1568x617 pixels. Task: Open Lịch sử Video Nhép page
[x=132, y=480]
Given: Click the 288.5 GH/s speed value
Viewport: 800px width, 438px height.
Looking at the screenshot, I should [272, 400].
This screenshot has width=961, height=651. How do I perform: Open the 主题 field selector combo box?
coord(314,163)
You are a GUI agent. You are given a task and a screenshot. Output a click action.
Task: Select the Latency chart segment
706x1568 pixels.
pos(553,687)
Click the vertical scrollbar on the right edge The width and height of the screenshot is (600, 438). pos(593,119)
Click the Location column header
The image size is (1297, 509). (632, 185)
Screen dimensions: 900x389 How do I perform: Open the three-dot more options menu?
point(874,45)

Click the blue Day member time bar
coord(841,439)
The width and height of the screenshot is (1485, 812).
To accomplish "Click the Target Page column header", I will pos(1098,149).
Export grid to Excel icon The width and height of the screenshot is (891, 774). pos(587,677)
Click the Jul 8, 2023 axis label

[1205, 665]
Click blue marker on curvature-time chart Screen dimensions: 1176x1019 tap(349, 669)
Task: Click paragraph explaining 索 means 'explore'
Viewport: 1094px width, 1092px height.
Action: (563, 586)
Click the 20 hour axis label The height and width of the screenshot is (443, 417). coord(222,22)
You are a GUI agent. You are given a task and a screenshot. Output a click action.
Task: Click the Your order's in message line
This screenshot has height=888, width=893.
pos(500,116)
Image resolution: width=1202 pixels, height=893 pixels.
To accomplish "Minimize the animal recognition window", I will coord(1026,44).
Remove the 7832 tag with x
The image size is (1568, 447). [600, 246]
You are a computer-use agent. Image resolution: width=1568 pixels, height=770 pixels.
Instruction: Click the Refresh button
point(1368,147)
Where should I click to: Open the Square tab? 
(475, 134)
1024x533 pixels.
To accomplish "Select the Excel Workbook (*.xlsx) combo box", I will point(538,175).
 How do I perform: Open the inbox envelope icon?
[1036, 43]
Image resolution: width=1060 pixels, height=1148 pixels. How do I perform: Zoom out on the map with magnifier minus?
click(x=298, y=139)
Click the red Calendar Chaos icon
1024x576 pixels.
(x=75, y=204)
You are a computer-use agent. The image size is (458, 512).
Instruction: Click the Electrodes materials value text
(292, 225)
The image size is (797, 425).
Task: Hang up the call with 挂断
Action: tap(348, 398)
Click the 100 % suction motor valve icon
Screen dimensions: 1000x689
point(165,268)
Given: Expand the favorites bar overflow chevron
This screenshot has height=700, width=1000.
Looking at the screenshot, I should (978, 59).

....

WORK TO BE COMPLETED
Copy each line from the data that features the string "Excel".

WRITTEN RESPONSE
Export grid to Excel icon The width and height of the screenshot is (891, 774). pos(587,677)
To accomplish "Select the Excel Workbook (*.xlsx) combo box", I will point(538,175).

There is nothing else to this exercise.